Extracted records
────────────────────────────────────────
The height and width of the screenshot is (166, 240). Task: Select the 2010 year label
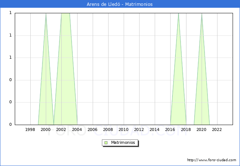coord(123,129)
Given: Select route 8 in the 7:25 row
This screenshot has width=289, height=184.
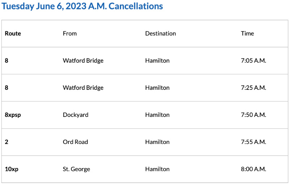Looking at the screenshot, I should (x=7, y=88).

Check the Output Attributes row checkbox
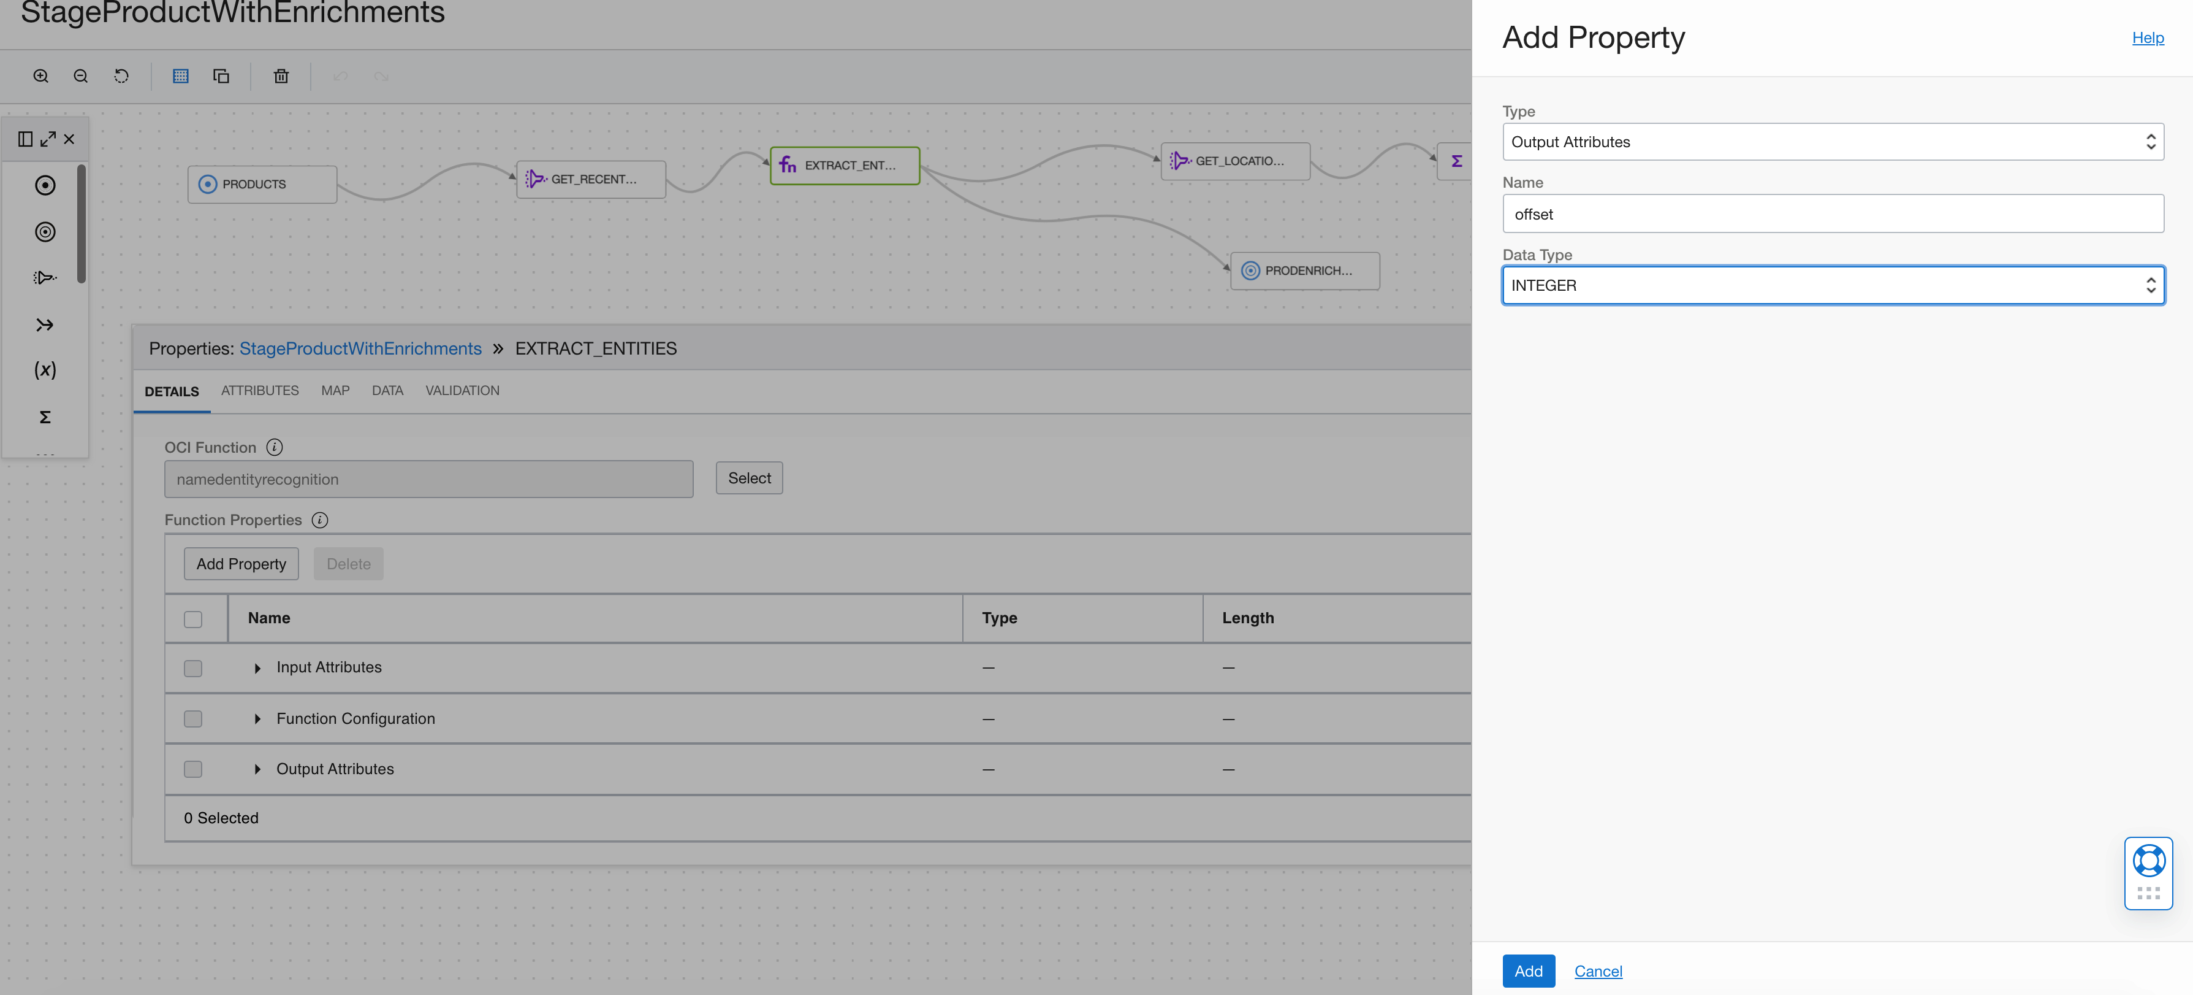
────────────────────────────────────────
# Request
Copy out these records word for word, all of them, and leave the pictures out of your copy.

# Solution
The height and width of the screenshot is (166, 240). Task: Select the 2010 year label
coord(123,129)
Given: Select route 8 in the 7:25 row
This screenshot has width=289, height=184.
Looking at the screenshot, I should (x=7, y=88).

Check the Output Attributes row checkbox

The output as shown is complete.